On peut affirmer sans difficulté que, de nos jours, le cerveau social consiste en une écologie machinique d’agents algorithmiques. Dans ce régime automatisé des affects et des savoirs, les capacités se mesurent et se quantifient au sein d’un champ défini en termes d’argent ou d’information. En collectant des données et en quantifiant des comportements, des attitudes et des croyances, des "like", des nombres de vues, de followers, l’univers néolibéral des produits dérivés de la finance et des big data fournit un mode de calcul destiné à mettre en algorithmes (volontairement ?) incontrôlables des actions humaines, ainsi qu’un mécanisme destiné à inciter et à diriger ces actions.


Cette forme algorithmique de gouvernabilité donne également lieu à une financiarisation diffuse des potentialités, à travers laquelle la vie esthétique est constamment quantifiée et traduite en scénarios imposés. 

Pour conclure,  les chiffres étaient l'outil pour la prise de décision humaine, aujourd'hui ils décident eux même ! 


Vive l'innumérable

- Une première idée pourrait être l’amour, l’Amour... Pourtant, en effeuillant la marguerite, on gradue depuis le niveau « un peu » jusqu’au maximum « passionnément »

. Quant à nos experts en chiffre (d’affaire), ils ont vite eu l’idée de créer des sites dits de rencontre, où le principe est un algorithme croisant des listes de chiffres confiés par les futurs bienheureux couples pour chacune de leurs qualité/défaut.
 Avec bonheur, les regards complices et le coup de foudre semblent subsister, juste soumis à la flèche de Cupidon.
- D'autres cultures, évoquant souvent leur religion, perçoivent le nombre de façon très négative.
« Une ancienne tradition kabyle veut que l’on ne compte jamais la générosité de Dieu.
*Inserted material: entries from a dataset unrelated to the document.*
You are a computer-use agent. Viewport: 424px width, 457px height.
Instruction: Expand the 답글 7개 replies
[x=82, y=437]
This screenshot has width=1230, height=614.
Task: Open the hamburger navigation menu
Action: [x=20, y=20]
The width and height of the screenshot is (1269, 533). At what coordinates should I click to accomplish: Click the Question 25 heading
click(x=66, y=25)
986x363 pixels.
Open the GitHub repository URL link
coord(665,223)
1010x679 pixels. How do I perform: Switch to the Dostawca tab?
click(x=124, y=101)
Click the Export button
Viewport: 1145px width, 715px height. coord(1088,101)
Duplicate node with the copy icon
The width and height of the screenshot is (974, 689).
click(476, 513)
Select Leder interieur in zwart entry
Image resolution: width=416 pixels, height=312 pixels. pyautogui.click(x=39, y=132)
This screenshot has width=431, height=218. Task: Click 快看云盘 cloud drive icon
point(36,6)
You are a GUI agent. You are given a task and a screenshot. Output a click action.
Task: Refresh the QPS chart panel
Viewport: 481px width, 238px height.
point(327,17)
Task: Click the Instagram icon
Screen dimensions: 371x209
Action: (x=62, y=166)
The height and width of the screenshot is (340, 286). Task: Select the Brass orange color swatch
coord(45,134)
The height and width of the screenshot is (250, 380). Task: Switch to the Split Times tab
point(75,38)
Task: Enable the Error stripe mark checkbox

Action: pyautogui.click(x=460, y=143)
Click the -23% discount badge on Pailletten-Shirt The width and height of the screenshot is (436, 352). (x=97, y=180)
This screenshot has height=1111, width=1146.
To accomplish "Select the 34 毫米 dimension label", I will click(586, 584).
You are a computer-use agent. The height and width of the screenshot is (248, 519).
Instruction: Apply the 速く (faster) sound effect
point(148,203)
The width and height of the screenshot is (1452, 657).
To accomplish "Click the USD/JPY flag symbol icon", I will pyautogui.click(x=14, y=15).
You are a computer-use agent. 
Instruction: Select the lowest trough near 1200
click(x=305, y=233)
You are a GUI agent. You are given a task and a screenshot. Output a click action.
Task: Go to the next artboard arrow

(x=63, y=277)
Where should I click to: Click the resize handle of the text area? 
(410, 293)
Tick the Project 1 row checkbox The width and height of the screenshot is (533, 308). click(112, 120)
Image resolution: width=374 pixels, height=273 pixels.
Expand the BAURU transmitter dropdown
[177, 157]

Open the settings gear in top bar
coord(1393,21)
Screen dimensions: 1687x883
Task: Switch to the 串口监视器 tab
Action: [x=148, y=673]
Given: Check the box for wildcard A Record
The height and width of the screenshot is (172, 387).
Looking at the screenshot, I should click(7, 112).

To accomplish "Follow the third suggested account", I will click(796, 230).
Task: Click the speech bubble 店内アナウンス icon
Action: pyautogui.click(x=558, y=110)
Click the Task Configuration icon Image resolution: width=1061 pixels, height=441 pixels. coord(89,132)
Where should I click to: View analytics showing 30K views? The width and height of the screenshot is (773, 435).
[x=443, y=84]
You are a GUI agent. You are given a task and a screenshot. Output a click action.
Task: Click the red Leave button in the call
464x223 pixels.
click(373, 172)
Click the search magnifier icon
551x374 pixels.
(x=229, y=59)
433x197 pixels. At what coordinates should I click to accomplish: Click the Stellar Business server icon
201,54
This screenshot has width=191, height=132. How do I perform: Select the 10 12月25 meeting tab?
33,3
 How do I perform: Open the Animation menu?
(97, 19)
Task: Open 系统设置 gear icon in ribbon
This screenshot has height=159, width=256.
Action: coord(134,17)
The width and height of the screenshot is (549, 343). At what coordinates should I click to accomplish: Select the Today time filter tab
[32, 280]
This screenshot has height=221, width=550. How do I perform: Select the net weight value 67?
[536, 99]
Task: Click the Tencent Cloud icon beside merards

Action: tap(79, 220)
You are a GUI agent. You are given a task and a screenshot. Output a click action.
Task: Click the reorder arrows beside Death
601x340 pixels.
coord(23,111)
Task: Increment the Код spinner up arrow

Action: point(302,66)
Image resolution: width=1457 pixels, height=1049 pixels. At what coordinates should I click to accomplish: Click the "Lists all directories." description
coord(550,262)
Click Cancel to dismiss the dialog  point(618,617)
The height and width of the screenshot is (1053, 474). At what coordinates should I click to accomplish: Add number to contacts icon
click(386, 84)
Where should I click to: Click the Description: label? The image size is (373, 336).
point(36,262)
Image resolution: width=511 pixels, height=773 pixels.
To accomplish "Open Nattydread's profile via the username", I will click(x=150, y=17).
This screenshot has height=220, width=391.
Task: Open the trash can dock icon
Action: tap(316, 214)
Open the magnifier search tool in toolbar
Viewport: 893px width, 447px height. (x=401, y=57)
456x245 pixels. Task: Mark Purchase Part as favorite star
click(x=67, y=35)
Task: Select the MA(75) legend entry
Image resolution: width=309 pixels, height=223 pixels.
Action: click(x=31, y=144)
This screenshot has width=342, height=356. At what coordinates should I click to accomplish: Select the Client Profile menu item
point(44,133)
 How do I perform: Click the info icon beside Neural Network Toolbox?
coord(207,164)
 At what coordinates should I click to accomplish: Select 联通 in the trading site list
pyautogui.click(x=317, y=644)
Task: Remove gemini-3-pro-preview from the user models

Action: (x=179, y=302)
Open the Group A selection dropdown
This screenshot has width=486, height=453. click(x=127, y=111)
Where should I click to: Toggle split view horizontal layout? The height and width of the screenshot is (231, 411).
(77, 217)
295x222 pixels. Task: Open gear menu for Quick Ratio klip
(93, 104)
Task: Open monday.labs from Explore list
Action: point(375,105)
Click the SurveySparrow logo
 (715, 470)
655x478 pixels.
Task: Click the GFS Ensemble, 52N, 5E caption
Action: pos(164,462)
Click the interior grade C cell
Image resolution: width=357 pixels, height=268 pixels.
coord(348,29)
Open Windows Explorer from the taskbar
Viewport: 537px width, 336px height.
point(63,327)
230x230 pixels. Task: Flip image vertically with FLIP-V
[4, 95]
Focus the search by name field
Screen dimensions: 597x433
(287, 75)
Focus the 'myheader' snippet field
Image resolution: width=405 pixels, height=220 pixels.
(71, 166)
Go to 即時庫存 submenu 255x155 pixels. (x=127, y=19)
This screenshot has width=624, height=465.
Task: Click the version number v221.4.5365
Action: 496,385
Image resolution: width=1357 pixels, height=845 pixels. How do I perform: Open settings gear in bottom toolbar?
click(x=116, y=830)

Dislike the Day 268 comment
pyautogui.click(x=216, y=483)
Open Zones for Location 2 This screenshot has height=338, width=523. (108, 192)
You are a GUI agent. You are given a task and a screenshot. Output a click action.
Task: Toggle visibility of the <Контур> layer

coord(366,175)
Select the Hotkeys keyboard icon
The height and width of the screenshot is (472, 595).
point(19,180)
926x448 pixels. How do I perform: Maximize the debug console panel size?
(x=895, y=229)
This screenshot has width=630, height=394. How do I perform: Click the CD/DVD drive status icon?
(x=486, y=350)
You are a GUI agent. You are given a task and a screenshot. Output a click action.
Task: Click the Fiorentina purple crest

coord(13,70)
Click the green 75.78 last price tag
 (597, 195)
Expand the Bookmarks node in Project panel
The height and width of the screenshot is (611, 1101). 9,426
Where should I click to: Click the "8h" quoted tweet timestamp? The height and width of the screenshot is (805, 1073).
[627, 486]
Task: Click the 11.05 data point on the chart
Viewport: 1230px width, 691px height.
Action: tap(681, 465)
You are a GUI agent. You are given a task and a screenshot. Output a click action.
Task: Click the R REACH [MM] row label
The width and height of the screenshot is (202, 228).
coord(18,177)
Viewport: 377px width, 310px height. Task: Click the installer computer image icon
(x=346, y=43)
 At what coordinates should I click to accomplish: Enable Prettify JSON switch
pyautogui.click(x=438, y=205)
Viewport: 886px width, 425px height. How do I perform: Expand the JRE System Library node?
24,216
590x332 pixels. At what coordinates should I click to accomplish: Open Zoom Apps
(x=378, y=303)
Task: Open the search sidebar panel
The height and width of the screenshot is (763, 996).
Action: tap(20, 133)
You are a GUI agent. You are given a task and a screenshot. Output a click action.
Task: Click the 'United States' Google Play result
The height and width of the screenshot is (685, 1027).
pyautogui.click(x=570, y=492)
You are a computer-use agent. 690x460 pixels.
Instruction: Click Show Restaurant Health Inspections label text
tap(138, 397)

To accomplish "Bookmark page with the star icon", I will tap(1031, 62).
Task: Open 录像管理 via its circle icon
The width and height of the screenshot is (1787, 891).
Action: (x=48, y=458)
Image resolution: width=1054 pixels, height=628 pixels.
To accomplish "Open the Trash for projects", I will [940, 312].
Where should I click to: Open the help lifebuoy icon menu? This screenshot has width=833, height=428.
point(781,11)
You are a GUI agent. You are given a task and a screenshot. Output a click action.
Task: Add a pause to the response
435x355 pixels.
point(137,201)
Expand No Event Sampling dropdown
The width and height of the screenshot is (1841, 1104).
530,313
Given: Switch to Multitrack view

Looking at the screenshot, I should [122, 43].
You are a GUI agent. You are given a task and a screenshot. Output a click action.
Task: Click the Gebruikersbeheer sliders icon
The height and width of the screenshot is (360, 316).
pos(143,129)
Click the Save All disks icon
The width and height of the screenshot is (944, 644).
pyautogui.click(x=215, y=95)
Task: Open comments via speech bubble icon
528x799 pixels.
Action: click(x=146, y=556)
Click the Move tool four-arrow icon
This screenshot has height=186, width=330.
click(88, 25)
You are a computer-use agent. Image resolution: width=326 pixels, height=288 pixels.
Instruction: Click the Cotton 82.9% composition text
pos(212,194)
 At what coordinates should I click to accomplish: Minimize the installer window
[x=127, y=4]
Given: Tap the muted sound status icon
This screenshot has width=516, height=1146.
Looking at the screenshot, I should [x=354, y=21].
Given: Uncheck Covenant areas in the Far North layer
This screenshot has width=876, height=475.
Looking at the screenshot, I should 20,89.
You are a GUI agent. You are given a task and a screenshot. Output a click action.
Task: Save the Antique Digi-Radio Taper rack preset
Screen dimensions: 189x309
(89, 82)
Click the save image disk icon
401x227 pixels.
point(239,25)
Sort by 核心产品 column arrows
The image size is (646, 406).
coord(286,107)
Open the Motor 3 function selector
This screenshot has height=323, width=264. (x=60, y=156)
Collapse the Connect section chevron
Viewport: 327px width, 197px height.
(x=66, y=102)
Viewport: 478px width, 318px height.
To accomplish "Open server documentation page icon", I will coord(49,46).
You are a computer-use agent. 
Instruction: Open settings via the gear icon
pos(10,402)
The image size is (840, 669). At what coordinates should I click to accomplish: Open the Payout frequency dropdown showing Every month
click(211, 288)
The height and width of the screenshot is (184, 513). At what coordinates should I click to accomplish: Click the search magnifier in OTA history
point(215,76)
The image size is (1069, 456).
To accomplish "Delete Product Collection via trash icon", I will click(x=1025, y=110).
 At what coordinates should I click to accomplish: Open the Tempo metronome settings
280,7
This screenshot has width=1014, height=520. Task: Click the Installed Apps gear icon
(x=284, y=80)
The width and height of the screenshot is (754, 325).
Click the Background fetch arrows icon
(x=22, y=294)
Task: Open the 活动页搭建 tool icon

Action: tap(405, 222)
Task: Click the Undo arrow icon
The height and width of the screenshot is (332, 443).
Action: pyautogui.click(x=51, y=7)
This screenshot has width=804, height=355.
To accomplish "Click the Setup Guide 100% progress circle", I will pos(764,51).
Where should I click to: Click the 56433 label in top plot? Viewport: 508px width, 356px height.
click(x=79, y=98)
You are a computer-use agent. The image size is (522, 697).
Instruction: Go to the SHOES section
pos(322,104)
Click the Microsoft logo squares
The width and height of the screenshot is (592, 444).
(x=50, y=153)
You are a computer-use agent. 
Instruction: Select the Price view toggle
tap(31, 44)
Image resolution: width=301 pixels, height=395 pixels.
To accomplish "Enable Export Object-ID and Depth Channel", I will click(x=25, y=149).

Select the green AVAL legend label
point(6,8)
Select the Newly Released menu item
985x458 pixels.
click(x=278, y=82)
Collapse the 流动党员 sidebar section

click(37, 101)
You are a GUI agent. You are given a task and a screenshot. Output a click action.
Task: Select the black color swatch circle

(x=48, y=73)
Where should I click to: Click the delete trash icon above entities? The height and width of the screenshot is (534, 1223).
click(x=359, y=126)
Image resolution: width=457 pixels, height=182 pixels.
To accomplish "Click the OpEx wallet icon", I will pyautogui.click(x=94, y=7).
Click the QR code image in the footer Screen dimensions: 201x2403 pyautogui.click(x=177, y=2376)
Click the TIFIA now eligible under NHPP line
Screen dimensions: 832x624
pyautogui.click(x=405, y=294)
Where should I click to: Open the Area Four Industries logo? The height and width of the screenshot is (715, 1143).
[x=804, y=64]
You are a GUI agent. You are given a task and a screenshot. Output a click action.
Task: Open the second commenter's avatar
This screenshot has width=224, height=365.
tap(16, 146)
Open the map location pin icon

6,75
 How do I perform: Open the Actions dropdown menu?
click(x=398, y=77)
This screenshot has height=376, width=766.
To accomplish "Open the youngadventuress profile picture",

On ne compte pas les hommes présents à une assemblée. On ne compte pas les oeufs de la couvée. On ne compte pas les grains que l’on abrite dans la grande jarre de terre. Dans certains replis de la montagne , on interdit tout à fait de prononcer des nombres. (…) Les roumis ne comprennent pas que compter, c’est limiter le futur, c’est cracher au visage de Dieu. » (Alice Zeniter, l'art de perdre). 
- Surtout, et heureusement, c’est tout le grand domaine de l’Art qui échappe à la numérisation.


+ La musique bien sûr, quel fou chiffrerait la beauté d’une polyphonie du Moyen-âge ou d’une Saison de Vivaldi 


ou encore du final de l’hymne à la joie « Alle Menschen werden Brüder » ? 
+ Face à Van Gogh et sa « Nuit étoilée », 

devant « Les cygnes reflétant des éléphants », il s’agit d’exaltation évidemment inchiffrable. 


+ Affaire de goût, c'est le mien, le théâtre est peut-être, sauf exception, moins propice à la passion. 
+ Toute la littérature : la lecture provoque en nous des sentiments si variés, tels qu’aucune échelle ne saurait heureusement couvrir. À la dernière page de « Madame Bovary », ou à celle de « L’étranger » ou encore aux paroles finales de « Crime et châtiment », 


c’est un incommensurable émoi qui nous envahit. 
+ Bien que sa musique doive parfois compter ses pieds, la Poésie est sans doute l’Art le plus lointain du chiffre. C’est une vibration émotionnelle si pure que nous offre « Ô toi que j’eusse aimée, ô toi qui le savais ! … »

« La chair est triste, hélas ! et j’ai lu tous les livres. » ou encore « Lorsque je descendais des Fleuves impassibles, je ne me sentis plus guidés par les haleurs »
 

et ces vers d’Andrée Chedid

«Aux ténèbres j’ai dressé des clartés, planté des flambeaux à la lisière des nuits, des clartés qui persistent, des flambeaux qui se glissent entre ombres et barbaries.»